Saved data entries:

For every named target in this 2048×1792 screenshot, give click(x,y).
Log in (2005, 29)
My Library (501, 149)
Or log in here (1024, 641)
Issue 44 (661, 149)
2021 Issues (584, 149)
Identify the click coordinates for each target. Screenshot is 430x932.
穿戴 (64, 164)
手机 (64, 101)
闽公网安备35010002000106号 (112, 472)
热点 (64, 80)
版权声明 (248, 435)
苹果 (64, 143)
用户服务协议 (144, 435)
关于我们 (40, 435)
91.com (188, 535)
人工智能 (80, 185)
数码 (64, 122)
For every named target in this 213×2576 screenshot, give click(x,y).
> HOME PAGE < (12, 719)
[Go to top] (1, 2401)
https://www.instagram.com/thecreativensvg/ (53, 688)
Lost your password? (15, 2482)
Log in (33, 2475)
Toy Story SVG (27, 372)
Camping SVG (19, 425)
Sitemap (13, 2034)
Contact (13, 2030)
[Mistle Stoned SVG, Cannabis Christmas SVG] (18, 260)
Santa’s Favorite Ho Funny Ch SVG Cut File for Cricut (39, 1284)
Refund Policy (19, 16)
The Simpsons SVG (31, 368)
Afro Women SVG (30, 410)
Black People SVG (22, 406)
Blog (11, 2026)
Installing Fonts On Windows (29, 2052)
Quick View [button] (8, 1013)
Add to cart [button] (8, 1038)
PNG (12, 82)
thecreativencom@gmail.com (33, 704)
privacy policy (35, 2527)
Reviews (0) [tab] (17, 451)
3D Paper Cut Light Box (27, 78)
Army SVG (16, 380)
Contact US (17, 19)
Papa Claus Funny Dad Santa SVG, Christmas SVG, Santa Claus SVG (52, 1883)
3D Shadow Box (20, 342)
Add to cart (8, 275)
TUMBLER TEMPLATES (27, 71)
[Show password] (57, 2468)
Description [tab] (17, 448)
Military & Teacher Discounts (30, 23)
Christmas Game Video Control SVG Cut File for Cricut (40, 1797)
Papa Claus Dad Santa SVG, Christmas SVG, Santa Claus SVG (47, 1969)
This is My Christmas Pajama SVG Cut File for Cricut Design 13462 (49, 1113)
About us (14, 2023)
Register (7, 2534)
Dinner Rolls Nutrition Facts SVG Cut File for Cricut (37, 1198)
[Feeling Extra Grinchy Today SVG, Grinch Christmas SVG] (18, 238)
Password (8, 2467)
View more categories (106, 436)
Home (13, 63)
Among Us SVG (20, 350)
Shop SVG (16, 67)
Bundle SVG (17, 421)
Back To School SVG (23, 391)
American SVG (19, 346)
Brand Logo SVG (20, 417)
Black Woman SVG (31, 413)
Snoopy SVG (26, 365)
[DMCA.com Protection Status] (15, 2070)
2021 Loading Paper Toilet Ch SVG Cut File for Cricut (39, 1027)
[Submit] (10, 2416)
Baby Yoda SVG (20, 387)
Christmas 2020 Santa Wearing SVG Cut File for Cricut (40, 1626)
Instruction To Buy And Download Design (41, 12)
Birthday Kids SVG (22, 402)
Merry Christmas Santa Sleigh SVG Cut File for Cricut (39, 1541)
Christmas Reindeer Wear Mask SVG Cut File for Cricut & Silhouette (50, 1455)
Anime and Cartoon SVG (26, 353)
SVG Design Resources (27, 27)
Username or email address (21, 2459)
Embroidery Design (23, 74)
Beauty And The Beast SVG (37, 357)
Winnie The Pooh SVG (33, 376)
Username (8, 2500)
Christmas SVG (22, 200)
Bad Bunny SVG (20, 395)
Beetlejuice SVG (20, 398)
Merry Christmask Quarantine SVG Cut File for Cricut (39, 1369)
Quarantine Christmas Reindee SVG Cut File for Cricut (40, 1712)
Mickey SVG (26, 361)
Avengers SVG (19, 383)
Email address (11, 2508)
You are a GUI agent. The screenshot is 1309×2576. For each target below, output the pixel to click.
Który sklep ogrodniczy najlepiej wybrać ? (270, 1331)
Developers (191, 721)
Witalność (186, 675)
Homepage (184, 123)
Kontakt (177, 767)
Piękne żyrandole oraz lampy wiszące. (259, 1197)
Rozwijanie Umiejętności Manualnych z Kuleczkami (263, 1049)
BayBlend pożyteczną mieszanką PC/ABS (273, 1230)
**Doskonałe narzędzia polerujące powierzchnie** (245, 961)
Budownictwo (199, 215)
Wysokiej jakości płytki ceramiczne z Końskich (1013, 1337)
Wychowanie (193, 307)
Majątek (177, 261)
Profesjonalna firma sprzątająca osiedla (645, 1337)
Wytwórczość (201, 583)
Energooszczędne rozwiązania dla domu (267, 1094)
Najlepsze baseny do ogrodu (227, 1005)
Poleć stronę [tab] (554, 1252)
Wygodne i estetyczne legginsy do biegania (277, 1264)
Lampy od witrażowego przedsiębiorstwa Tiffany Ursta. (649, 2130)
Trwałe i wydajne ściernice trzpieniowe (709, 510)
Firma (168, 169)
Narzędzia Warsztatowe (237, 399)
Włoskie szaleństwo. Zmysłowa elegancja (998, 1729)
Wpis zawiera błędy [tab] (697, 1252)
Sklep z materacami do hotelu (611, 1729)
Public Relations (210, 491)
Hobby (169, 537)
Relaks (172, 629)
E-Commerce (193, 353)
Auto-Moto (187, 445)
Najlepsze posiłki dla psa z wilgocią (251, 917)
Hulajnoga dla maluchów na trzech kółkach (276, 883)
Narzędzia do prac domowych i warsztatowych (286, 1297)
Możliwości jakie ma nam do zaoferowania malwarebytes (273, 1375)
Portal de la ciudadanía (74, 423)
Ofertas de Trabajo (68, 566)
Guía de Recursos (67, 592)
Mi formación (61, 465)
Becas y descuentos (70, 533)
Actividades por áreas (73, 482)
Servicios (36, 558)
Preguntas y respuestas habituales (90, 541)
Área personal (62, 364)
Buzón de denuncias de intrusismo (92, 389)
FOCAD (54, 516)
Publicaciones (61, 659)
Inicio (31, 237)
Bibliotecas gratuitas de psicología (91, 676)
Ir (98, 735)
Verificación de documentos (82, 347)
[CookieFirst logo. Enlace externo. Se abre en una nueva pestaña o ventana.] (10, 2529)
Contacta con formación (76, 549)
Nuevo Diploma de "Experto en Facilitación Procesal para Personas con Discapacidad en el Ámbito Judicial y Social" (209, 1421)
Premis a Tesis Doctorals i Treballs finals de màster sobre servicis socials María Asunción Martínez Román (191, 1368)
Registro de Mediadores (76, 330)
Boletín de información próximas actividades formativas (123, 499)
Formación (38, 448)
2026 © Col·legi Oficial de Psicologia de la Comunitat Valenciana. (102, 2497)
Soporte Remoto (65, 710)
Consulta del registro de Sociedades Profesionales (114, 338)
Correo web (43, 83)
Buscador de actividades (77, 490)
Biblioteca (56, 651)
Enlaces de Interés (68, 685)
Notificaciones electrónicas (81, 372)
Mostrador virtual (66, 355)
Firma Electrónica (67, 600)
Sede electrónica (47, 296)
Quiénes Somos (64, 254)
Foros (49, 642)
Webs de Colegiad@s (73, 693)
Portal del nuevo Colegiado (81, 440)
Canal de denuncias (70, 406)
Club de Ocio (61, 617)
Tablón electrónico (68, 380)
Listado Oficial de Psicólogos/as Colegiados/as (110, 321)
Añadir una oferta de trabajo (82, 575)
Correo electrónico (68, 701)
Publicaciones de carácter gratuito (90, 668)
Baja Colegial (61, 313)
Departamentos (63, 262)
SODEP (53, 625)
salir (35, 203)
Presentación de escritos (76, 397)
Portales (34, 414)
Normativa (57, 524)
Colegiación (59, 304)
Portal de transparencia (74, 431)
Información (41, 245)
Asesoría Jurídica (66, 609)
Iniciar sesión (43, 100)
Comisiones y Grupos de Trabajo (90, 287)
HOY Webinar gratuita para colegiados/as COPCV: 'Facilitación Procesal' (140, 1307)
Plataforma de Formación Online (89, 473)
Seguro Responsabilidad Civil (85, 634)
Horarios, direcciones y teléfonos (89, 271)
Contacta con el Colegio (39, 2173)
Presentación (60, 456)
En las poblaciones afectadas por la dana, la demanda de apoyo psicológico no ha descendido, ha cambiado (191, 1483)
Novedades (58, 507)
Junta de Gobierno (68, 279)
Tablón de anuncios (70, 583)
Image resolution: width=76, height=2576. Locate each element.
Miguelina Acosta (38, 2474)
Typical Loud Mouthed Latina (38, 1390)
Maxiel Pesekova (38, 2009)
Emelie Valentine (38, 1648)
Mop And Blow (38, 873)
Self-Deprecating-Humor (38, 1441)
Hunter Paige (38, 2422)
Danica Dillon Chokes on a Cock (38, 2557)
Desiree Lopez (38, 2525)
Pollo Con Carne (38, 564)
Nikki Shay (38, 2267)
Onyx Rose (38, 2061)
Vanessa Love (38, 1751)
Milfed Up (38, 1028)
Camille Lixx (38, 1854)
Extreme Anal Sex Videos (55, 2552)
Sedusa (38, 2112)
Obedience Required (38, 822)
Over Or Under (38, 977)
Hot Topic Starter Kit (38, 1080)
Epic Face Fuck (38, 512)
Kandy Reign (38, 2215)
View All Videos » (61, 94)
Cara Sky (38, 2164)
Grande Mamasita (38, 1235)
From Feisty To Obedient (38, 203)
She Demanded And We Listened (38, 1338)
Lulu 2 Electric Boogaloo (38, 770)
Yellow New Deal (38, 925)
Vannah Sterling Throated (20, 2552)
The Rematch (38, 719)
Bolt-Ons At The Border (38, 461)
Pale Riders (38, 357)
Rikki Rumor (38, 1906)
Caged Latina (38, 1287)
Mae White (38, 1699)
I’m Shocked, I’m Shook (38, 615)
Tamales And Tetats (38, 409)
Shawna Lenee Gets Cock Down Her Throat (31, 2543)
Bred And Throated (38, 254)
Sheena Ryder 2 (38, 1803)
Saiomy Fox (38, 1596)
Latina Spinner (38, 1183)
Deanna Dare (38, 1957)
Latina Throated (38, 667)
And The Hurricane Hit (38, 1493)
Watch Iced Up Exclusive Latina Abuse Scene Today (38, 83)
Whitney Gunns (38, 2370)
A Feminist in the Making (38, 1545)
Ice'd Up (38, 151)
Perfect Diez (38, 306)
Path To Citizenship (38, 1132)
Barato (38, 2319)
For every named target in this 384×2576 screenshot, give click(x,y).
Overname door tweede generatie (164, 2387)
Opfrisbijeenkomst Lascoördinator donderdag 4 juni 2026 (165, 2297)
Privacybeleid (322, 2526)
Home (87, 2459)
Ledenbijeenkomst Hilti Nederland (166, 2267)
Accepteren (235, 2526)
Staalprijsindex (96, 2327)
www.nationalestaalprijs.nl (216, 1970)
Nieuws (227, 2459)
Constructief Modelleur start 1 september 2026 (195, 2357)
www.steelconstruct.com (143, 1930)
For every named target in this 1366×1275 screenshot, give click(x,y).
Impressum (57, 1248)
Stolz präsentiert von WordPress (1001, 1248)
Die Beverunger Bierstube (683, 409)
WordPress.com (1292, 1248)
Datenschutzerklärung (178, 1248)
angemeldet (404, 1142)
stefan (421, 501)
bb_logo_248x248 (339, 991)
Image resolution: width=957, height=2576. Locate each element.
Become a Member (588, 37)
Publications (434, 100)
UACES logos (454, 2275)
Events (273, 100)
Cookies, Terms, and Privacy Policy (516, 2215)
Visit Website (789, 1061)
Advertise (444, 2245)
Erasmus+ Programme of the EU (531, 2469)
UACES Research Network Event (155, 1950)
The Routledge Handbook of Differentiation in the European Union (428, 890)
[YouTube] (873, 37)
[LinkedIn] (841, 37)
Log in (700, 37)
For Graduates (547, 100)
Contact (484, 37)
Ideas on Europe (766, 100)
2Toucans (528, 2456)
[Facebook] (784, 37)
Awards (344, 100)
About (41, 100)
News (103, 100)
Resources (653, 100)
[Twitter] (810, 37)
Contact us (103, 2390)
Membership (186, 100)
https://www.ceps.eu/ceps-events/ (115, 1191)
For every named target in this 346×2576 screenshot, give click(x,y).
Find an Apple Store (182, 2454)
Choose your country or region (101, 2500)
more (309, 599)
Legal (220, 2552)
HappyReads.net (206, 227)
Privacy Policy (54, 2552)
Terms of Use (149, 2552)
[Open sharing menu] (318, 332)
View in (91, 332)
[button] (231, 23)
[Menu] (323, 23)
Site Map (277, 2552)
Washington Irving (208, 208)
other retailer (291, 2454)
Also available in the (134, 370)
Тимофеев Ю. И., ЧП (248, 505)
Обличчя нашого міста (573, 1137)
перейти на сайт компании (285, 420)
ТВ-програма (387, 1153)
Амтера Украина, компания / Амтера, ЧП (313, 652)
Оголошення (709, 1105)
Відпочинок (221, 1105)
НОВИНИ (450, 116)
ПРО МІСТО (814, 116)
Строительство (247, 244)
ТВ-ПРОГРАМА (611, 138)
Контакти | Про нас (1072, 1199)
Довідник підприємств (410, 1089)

* WHAT THE EXERCISE ASKS
Using the entries above, quote each line verbatim from the first through the line that contains "手机 (64, 101)".

* WRITTEN SOLUTION
For every named target in this 2048×1792 screenshot, give click(x,y).
Log in (2005, 29)
My Library (501, 149)
Or log in here (1024, 641)
Issue 44 (661, 149)
2021 Issues (584, 149)
Identify the click coordinates for each target. Screenshot is 430x932.
穿戴 (64, 164)
手机 (64, 101)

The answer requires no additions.